Transgene-mediated RNAi and reverse genetic analysis of the aging-related gene, Sod1 in Drosophila melanogaster

Drosophila melanogaster is a useful model organism to study the fundamental role of reactive oxygen (RO) metabolism in complex life history traits, including aging. In this study, a novel transgene-based RNA interference (RNAi) system was developed to differentially suppress the expression of the endogenous Cu/Zn superoxide dismutase (Sod1) gene via the action of in vivo-synthesized Sod1 double-stranded RNAs.

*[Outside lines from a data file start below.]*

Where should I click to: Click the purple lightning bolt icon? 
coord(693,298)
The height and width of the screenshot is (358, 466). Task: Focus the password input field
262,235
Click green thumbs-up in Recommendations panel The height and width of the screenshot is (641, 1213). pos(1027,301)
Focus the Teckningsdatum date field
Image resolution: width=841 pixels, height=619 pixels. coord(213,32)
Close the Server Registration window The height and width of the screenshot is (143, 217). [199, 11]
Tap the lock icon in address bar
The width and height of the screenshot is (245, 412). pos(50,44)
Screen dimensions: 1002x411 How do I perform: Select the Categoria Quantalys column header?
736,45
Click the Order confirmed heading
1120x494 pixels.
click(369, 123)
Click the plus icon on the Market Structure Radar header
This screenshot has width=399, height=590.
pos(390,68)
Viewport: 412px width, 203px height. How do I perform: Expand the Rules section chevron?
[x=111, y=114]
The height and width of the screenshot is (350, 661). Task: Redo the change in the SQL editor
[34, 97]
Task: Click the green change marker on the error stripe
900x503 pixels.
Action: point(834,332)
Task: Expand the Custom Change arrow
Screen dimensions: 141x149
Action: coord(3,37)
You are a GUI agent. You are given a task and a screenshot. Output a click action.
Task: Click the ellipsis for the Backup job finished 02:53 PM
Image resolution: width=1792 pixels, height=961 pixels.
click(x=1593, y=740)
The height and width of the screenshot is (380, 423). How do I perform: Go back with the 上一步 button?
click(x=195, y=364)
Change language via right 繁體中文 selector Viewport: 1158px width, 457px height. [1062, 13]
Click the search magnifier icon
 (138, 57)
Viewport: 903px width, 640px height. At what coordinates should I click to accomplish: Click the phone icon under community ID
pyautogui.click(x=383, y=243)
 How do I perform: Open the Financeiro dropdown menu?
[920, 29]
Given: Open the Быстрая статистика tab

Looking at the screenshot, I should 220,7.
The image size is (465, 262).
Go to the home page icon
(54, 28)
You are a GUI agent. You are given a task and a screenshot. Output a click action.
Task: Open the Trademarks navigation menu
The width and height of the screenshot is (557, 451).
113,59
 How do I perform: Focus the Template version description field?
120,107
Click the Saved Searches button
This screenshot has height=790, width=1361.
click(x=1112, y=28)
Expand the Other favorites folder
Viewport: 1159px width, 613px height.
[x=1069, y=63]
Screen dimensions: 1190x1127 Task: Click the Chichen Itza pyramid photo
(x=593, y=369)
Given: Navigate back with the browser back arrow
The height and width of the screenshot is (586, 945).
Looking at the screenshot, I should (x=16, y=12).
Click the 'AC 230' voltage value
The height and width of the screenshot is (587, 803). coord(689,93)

This potent reverse genetic tool facilitates further investigation of aging-associated gene function at subcellular and organismal levels under various spatial and temporal expression patterns.; SOD1 RNAi adults bearing the UAS-Sod1 inverted repeat (IR) and daG32-GAL4 transgenes show a specific reduction of the endogenous Sod1 transcript and the SOD1 protein. Such flies phenocopy mutants homozygous for null alleles of Sod1. Forty different GAL4 drivers were used to suppress SOD1 in specific targeted tissues. SOD1 RNAi induced by PNS-GAL4 in the peripheral nervous system (PNS) gave the most striking effect on adult lifespan, suggesting that PNS may be a crucial tissue for maintaining normal lifespan. Co-suppression of SOD1 and SOD2 by RNAi shows no additive effect on preadult development or the reduction of adult lifespan. Overexpression of SOD1 does not rescue the early onset mortality in SOD2 RNAi flies. This suggests that SOD1 and SOD2 act independently of one another in cytosol and mitochondria. The subcellular-compartmentalized nature of oxidative stress defense was further supported by the protection of the integrity of cytosolic aconitase from superoxide attack by SOD1, but not by SOD2. Finally, the fact that dietary restriction (DR) mitigates RO-mediated premature aging in SOD1 deficient flies suggests that RO metabolism plays an important role in DR.; This successfully established RNAi system is the first application in Drosophila aging studies. The significance of this research is to gain more insight into RO-mediated aging in Drosophila.